[START OF Document]

The term “storage media” as used herein refers to any non-transitory media that store data and/or instructions that cause a machine to operate in a specific fashion. Such storage media may include non-volatile media and/or volatile media. Non-volatile media includes, for example, optical or magnetic disks, such as storage device 410. Volatile media includes dynamic memory, such as the main memory 406. Common forms of storage media include, for example, a floppy disk, a flexible disk, hard disk, solid state drive, magnetic tape, or any other magnetic data storage medium, a read-only compact disc (CD-ROM), any other optical data storage medium, any physical medium with patterns of holes, a RAM, a PROM, and EPROM, a FLASH-EPROM, NVRAM, any other memory chip or cartridge, content-addressable memory (CAM), and ternary content-addressable memory (TCAM).

Storage media is distinct from but may be used in conjunction with transmission media. Transmission media participates in transferring information between storage media. For example, transmission media includes coaxial cables, copper wire and fiber optics, including the wires of the bus 402. Transmission media can also take the form of acoustic or light waves, such as those generated during radio frequency (RF) and infrared data communications.

Various forms of media may be involved in carrying one or more sequences of one or more instructions to the processor 404 for execution. For example, the instructions may initially be carried on a magnetic disk or solid-state drive of a remote computer. The remote computer can load the instructions into its dynamic memory and send the instructions over a telephone line or other communications medium, using a modem. A modem local to the computer system 400 can receive the data on the telephone line or other communications medium and use an infrared transmitter to convert the data to an infrared signal. An infrared detector can receive the data carried in the infrared signal and appropriate circuitry can place the data on the bus 402. The bus 402 carries the data to the main memory 406, from which the processor 404 retrieves and executes the instructions. The instructions received by the main memory 406 may optionally be stored on the storage device 410, either before or after execution by processor 404.

[END OF Document]

▶ _Aim of the exercise_: Reproduce the storage media passage word for word between "Storage media is" and "infrared data communications.", inclusive.

[START OF Given information]

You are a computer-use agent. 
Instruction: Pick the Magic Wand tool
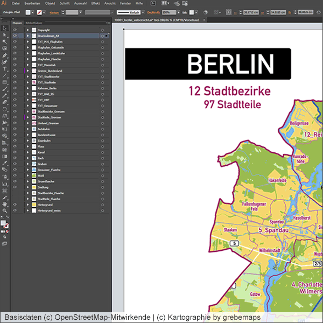pos(5,41)
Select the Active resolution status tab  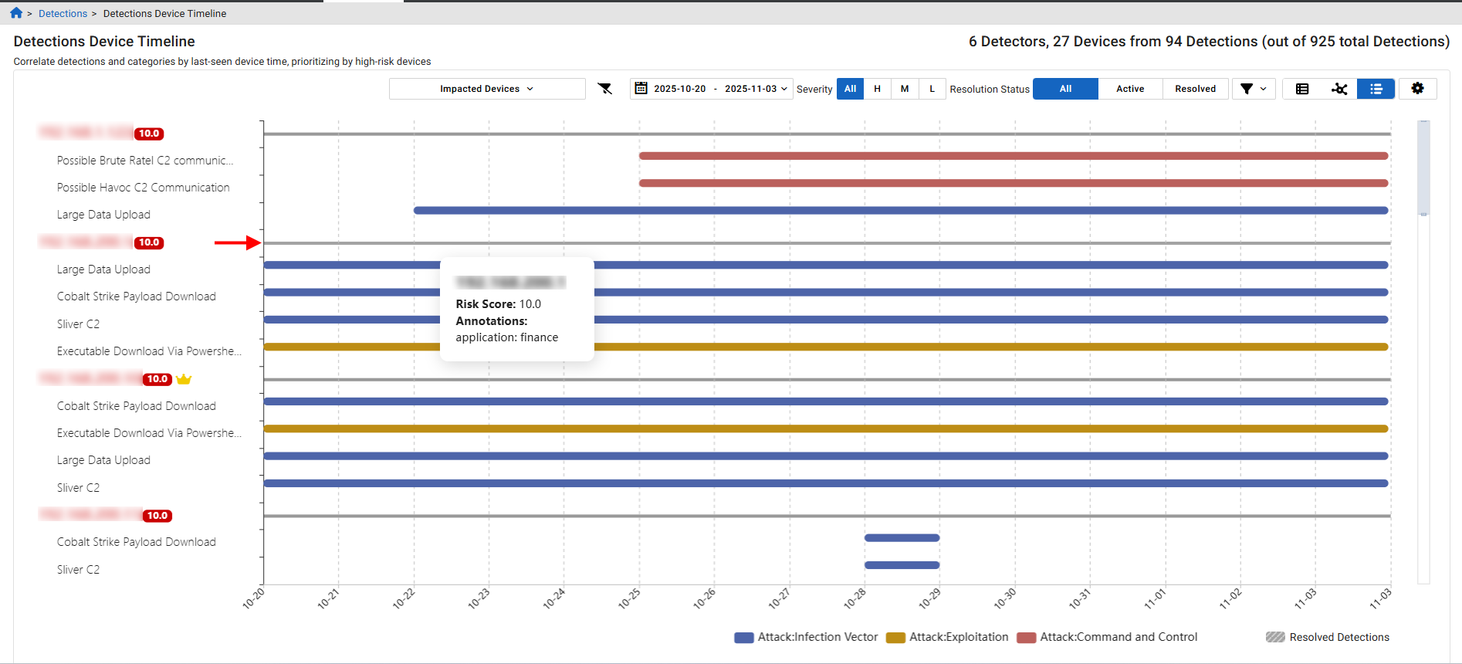tap(1130, 89)
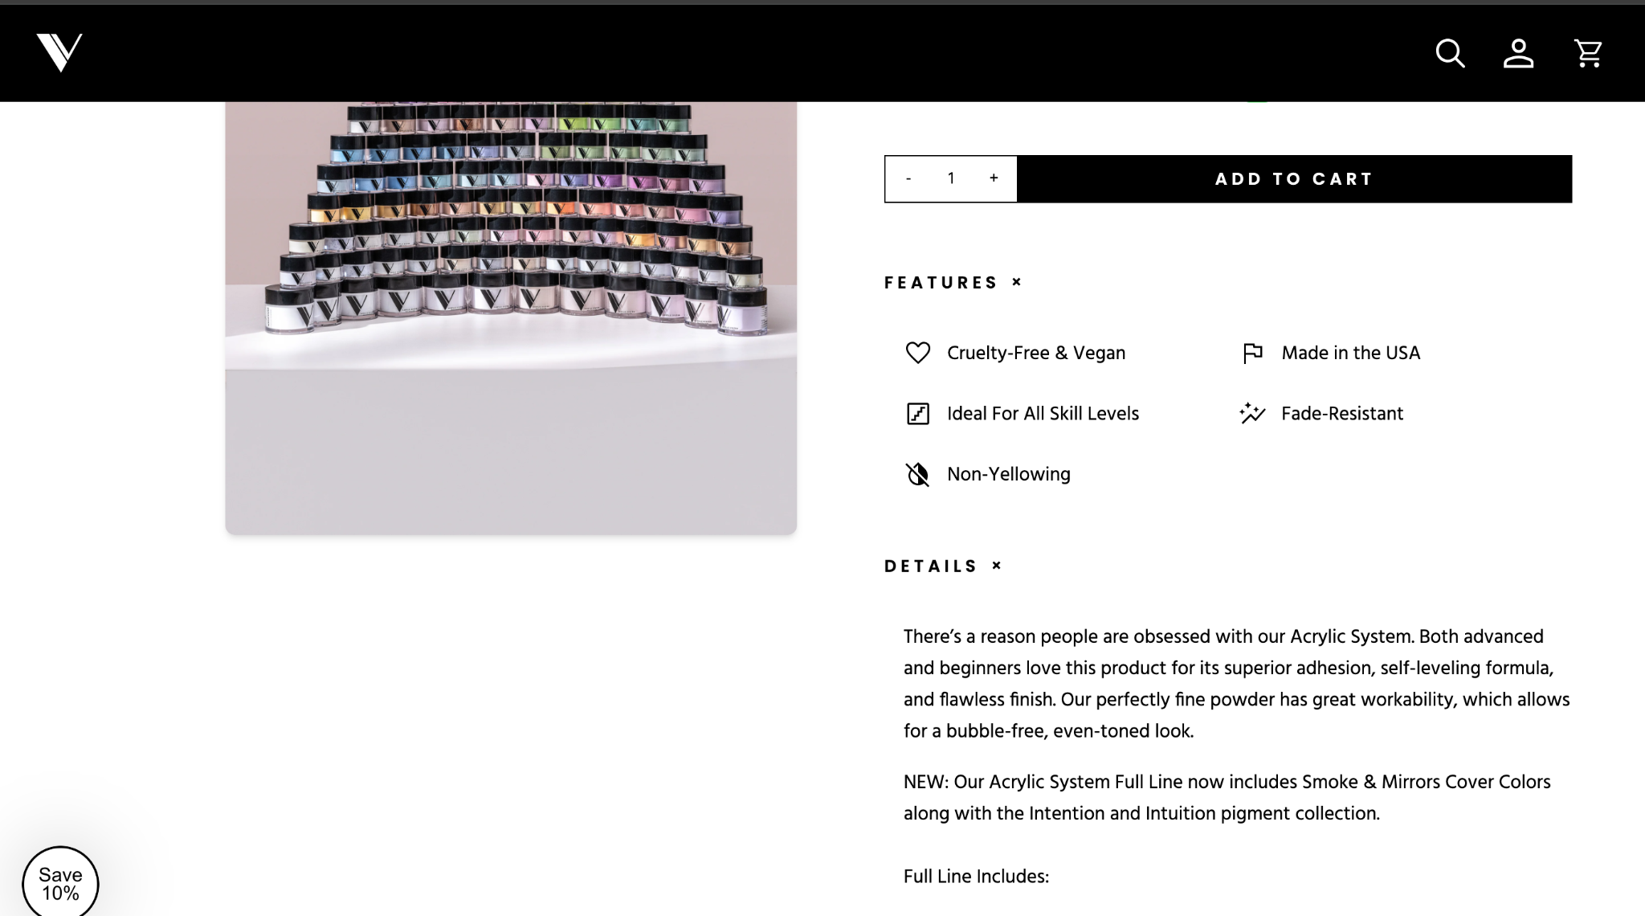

[END OF Given information]

▶ _Task answer_:
Storage media is distinct from but may be used in conjunction with transmission media. Transmission media participates in transferring information between storage media. For example, transmission media includes coaxial cables, copper wire and fiber optics, including the wires of the bus 402. Transmission media can also take the form of acoustic or light waves, such as those generated during radio frequency (RF) and infrared data communications.